- Work instruction
For the word "agent", give the number of lines in these entries that contain it, with nothing else.

- Data to examine
#####

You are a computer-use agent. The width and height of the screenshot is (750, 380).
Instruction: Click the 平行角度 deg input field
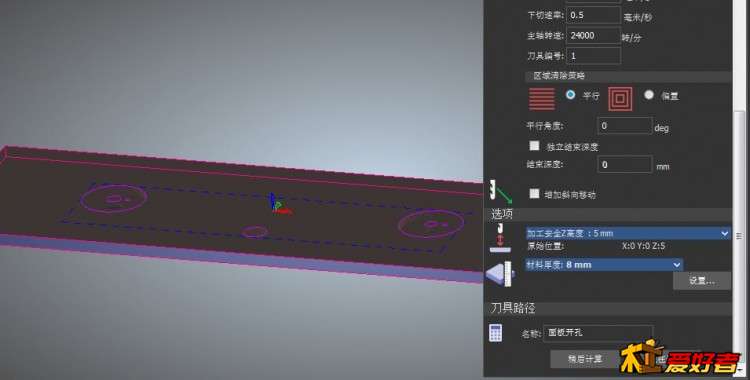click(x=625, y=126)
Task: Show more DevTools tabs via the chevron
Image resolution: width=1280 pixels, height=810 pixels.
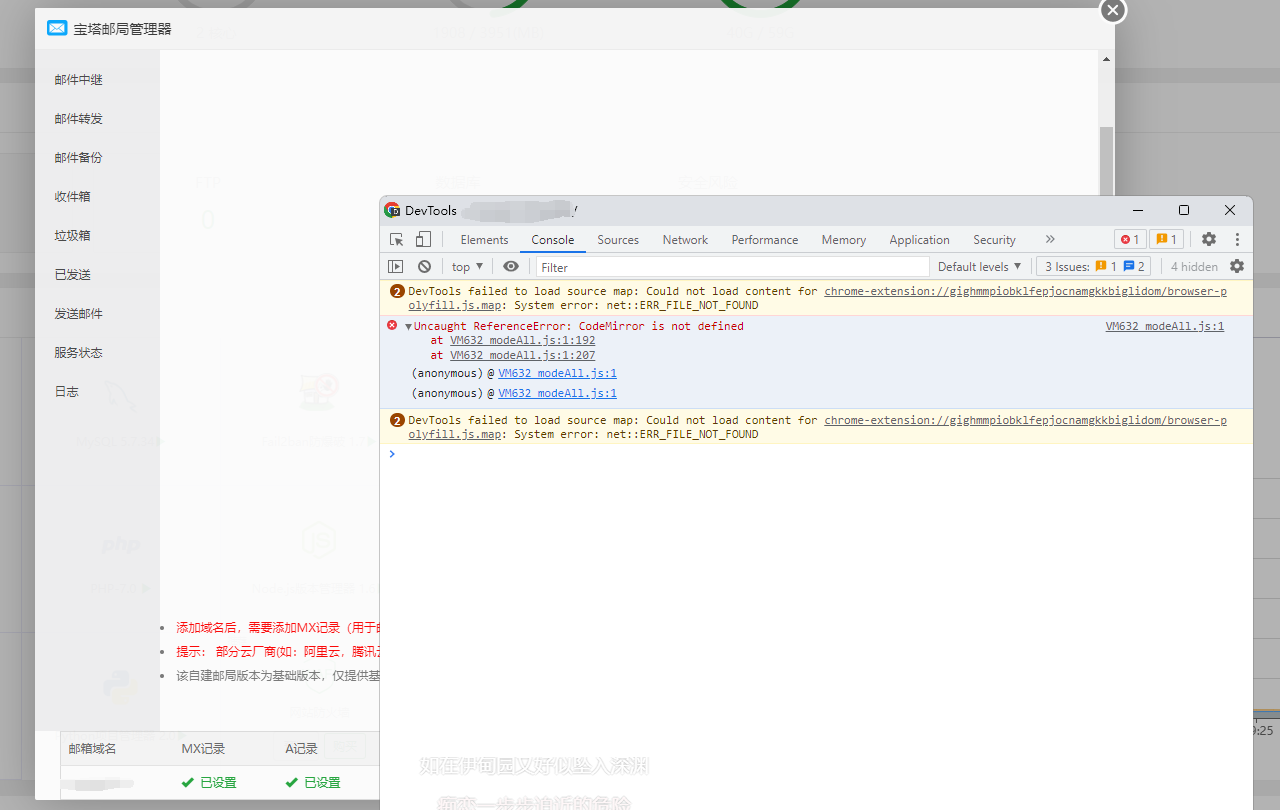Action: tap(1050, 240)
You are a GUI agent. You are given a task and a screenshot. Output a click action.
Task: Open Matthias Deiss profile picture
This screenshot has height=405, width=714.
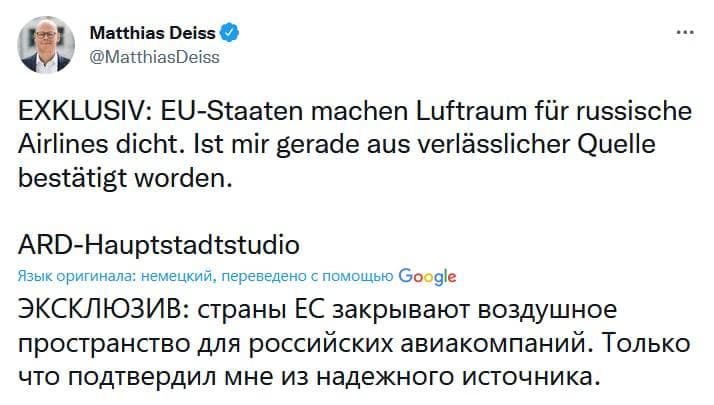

#####

- Your solution
2